### Materials provided
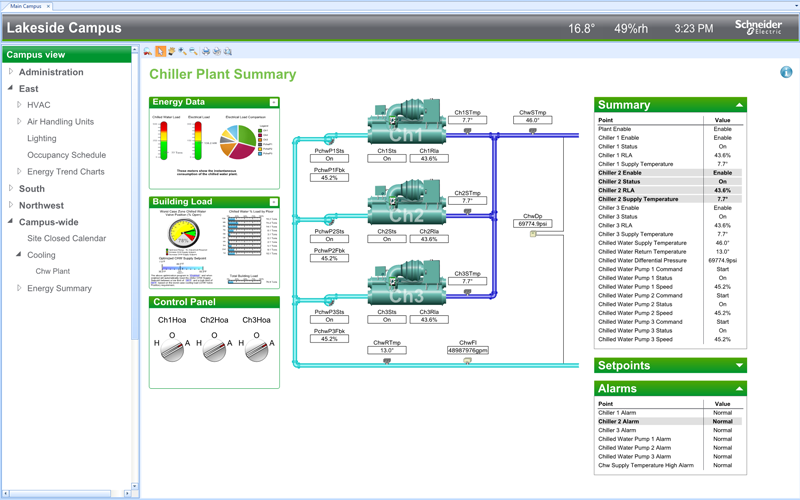Click the zoom out magnifier icon
This screenshot has height=500, width=800.
click(x=194, y=51)
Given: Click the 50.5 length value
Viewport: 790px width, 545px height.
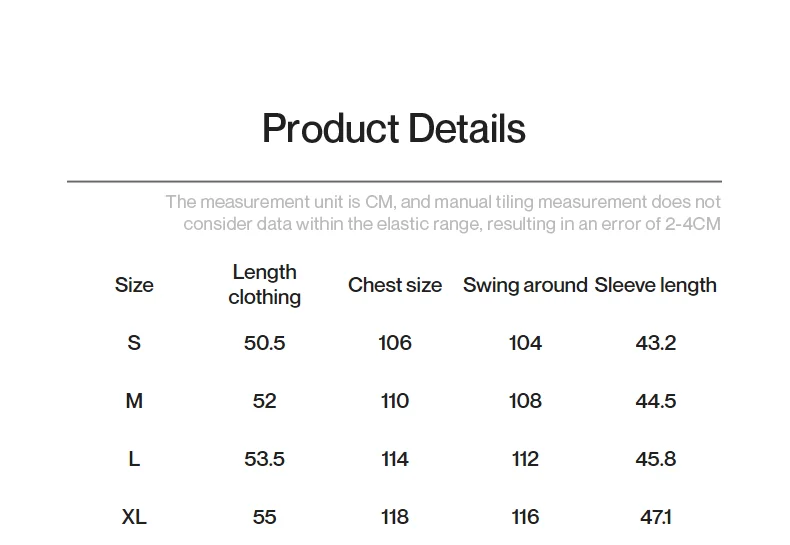Looking at the screenshot, I should coord(264,343).
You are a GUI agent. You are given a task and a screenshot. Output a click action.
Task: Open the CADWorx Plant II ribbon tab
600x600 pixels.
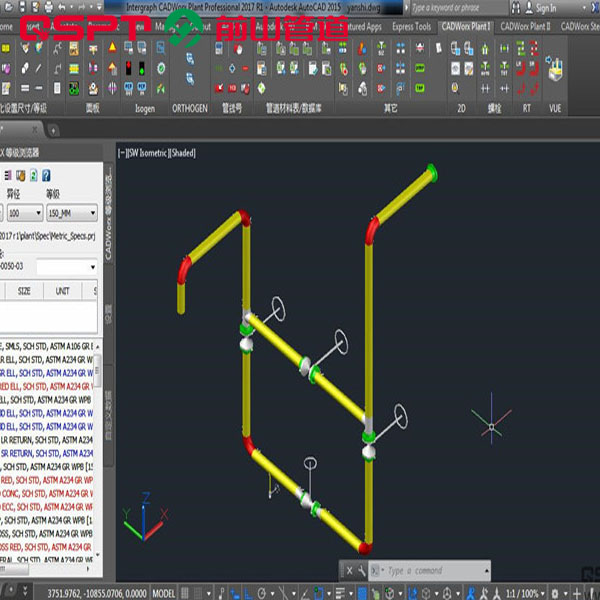526,27
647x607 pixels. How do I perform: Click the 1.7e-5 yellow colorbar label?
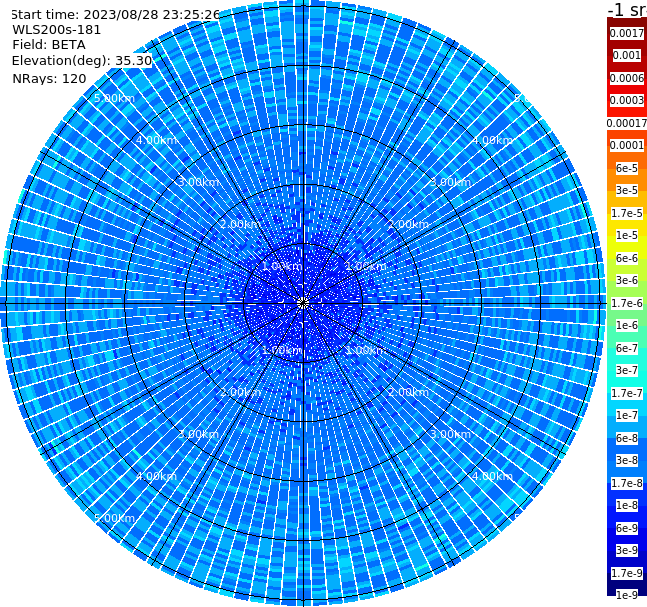[626, 213]
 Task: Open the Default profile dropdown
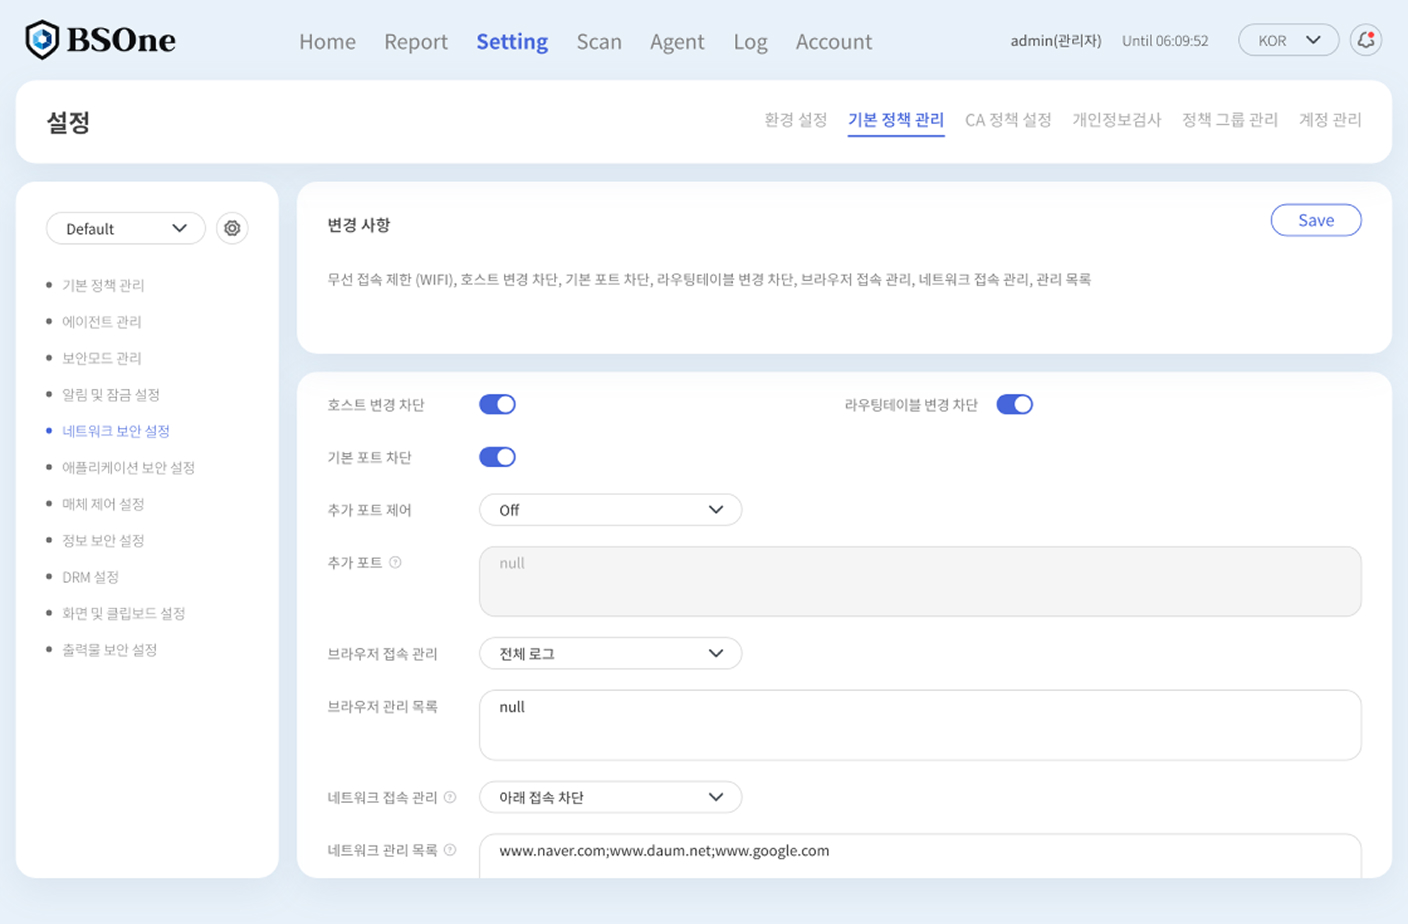coord(125,228)
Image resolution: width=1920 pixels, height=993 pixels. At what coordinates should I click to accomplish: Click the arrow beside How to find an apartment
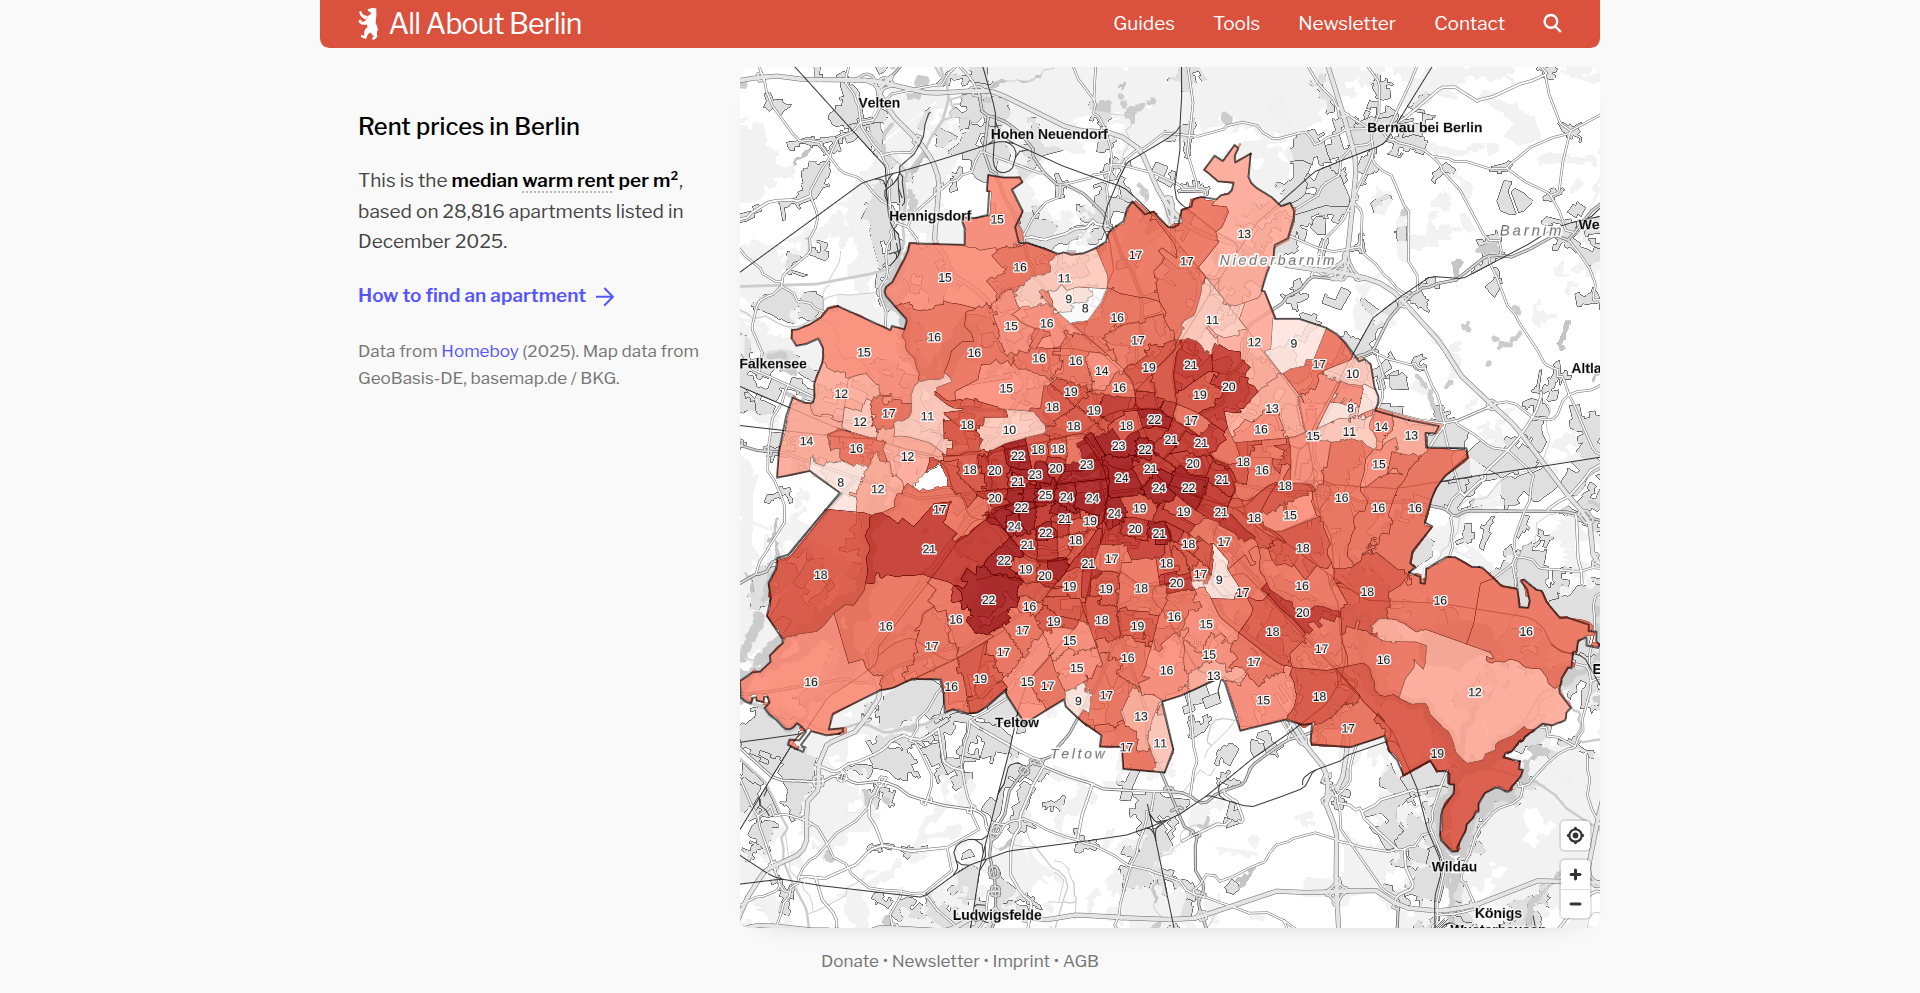coord(605,296)
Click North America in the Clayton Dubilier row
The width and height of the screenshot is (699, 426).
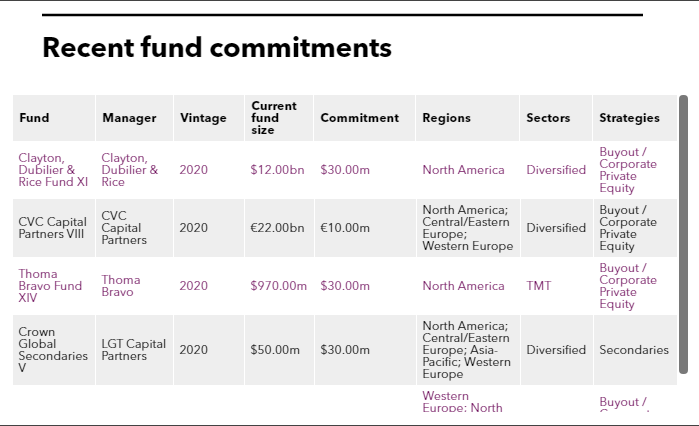[x=463, y=170]
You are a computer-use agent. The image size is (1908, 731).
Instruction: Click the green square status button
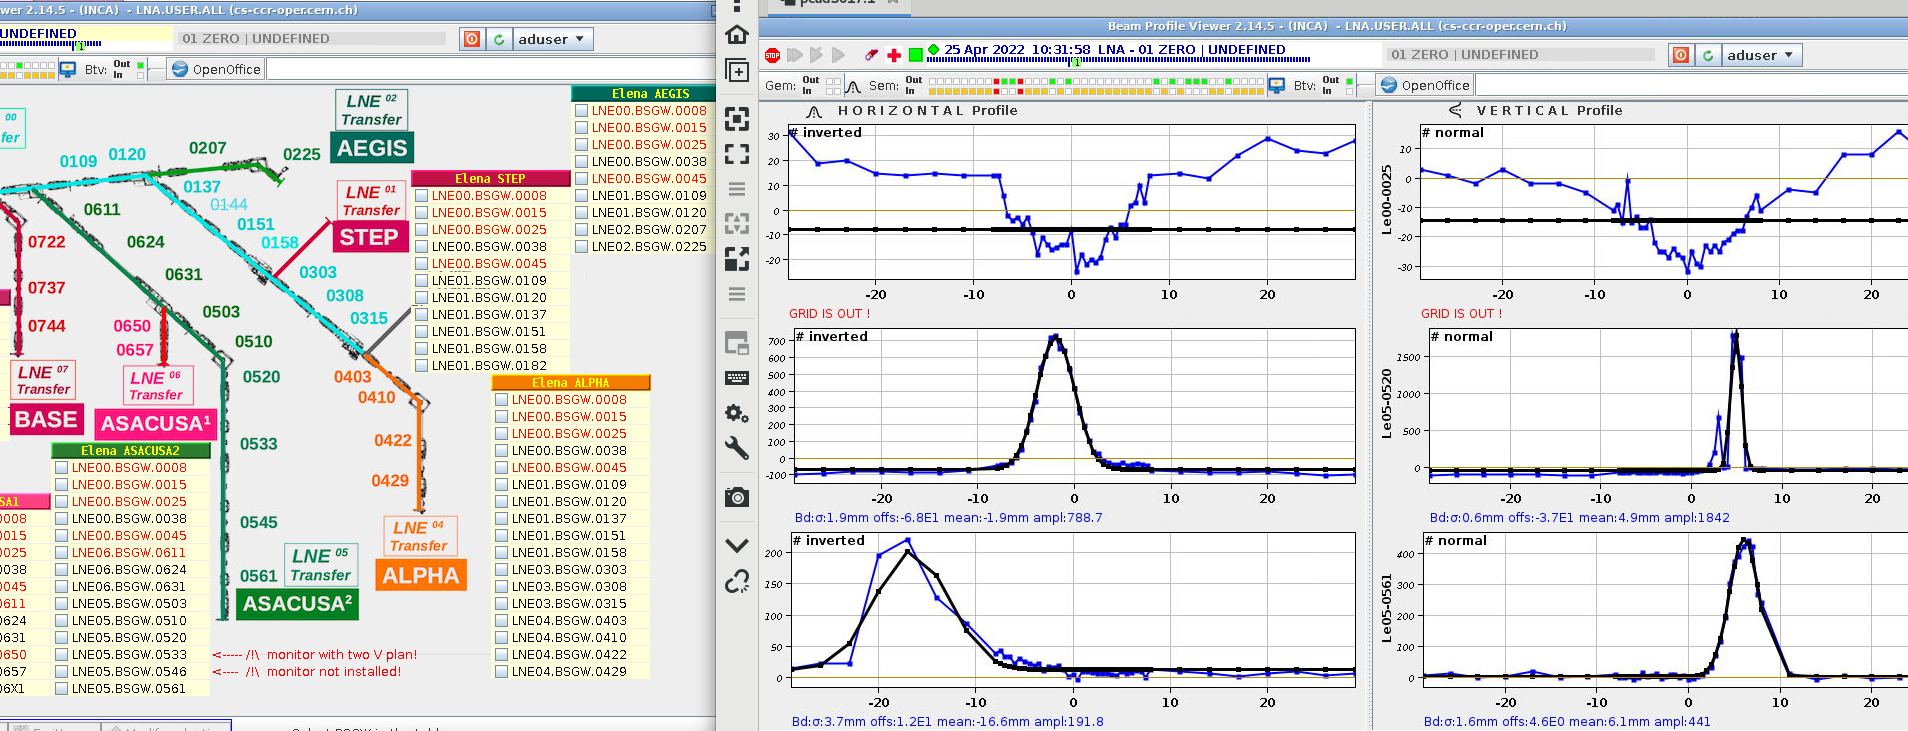click(x=915, y=55)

### Your goal
Of the lines in the data, report each one containing the string "agent".

### Answer to this task
You are a GUI agent. You are given a task and a screenshot. Output a click action.
You are a computer-use agent. The image size is (1908, 731).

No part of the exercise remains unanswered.